Search each line below for "column", then return the lines where it appears.

##### Source records

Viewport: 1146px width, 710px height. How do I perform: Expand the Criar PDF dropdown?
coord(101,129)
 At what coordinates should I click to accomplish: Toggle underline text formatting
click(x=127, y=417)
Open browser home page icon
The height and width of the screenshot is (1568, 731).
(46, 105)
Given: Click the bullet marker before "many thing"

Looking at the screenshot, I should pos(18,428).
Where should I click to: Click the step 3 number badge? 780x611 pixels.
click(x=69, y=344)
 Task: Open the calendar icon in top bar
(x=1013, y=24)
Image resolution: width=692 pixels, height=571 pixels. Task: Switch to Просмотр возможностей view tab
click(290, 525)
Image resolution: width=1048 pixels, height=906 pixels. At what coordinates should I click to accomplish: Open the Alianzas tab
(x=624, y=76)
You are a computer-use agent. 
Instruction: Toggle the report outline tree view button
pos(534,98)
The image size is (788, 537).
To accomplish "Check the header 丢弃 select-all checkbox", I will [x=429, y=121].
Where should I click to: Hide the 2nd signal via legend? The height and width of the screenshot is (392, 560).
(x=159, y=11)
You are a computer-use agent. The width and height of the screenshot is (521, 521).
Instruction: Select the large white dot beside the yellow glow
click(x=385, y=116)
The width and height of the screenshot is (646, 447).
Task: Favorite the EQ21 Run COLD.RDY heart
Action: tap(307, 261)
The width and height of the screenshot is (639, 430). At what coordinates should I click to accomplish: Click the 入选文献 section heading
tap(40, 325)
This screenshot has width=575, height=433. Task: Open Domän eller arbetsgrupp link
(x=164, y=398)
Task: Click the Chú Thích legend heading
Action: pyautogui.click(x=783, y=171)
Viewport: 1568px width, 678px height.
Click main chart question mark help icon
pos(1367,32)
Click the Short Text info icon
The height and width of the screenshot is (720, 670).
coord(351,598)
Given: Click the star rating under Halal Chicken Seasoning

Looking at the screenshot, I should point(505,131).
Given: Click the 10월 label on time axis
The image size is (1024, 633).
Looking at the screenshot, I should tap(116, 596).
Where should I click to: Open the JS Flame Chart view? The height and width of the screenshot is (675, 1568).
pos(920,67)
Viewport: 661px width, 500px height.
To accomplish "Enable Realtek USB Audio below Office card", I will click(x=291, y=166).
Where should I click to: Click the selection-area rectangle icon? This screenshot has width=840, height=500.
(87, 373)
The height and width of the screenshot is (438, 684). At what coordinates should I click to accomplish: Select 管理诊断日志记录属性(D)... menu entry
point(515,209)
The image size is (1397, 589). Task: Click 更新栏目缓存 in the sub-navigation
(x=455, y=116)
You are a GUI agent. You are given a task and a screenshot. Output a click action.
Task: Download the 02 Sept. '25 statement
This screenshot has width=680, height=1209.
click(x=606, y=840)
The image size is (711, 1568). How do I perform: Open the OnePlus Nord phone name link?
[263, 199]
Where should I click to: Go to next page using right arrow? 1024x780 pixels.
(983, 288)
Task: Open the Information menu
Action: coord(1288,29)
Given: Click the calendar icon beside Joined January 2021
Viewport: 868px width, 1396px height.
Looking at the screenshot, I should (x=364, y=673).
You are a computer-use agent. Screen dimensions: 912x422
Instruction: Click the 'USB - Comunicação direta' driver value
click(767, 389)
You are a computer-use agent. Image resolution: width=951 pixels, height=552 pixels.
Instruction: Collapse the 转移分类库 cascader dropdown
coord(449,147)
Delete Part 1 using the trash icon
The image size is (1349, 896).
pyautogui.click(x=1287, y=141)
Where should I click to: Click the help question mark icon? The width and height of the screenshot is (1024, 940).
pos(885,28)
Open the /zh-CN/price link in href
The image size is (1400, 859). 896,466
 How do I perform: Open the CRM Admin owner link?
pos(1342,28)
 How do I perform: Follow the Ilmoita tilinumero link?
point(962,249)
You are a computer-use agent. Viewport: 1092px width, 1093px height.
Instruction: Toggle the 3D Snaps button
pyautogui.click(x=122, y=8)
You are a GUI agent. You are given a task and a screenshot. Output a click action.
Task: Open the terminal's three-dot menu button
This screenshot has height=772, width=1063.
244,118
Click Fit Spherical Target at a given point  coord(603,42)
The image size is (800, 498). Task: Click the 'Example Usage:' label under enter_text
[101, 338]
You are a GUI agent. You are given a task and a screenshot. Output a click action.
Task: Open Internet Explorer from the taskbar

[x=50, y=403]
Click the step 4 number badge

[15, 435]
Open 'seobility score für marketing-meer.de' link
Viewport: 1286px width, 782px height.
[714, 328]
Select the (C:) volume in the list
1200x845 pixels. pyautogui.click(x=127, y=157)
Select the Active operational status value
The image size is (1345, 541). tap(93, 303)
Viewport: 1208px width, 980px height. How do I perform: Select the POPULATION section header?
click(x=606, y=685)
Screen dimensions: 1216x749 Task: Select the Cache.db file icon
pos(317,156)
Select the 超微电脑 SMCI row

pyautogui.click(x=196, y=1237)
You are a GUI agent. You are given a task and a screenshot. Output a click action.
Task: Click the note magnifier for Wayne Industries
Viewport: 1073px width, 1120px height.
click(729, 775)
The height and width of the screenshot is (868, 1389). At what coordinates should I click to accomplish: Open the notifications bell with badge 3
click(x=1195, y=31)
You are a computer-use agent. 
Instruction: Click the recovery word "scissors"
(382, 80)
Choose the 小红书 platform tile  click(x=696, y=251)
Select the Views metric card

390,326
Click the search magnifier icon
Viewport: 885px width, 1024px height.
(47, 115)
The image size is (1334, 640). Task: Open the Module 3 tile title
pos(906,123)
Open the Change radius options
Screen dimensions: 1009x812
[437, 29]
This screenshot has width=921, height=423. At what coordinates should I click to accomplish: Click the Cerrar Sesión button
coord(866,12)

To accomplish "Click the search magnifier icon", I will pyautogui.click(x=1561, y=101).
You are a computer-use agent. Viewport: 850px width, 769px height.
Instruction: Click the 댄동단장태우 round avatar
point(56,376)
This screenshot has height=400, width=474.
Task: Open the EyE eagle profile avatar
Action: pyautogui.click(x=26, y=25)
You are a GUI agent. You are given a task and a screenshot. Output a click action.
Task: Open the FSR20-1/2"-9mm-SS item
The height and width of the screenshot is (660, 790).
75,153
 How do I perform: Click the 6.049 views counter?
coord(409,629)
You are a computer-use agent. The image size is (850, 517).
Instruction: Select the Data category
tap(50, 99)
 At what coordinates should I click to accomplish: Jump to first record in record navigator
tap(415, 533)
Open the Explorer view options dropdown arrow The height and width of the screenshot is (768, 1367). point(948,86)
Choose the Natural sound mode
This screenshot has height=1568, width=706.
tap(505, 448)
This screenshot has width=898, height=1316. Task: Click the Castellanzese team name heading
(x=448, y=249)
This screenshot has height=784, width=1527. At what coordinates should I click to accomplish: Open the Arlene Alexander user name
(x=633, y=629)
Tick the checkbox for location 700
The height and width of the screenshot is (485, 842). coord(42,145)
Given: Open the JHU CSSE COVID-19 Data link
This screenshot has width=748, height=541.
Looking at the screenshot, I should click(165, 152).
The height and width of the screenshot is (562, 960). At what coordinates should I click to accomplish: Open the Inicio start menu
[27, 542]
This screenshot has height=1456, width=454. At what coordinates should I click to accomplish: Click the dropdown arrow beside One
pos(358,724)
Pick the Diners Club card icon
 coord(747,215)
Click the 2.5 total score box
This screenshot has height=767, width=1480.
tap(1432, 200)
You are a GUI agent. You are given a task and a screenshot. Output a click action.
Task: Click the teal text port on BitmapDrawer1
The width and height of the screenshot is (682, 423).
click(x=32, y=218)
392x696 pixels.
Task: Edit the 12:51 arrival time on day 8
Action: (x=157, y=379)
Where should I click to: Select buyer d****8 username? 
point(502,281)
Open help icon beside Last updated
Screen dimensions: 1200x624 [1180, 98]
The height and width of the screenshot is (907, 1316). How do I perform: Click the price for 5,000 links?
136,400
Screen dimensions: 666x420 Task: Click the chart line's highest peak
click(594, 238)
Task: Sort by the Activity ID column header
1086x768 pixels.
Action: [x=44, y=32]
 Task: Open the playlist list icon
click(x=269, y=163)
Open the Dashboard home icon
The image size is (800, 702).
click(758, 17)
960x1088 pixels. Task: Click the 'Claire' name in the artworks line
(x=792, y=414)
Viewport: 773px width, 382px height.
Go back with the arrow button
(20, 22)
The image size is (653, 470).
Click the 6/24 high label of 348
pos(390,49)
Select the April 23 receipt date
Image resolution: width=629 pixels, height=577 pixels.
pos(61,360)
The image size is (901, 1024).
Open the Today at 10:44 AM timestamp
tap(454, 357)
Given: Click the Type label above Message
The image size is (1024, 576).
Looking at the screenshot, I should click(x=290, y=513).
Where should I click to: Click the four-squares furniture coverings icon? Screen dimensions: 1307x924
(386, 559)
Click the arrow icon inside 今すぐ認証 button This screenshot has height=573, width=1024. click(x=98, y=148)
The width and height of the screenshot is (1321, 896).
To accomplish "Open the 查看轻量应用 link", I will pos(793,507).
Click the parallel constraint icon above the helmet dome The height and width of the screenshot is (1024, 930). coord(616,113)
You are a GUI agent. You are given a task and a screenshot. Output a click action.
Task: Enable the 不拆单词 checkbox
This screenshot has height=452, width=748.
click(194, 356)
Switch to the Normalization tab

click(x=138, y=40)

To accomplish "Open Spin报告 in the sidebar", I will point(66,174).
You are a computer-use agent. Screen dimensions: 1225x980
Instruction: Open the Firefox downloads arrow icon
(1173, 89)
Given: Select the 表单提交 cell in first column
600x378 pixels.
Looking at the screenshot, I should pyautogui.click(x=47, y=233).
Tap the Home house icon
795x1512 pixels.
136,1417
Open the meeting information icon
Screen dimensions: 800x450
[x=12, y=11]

##########

§ **Solution**
Task: Sort by the Activity ID column header
Given: Select the 表单提交 cell in first column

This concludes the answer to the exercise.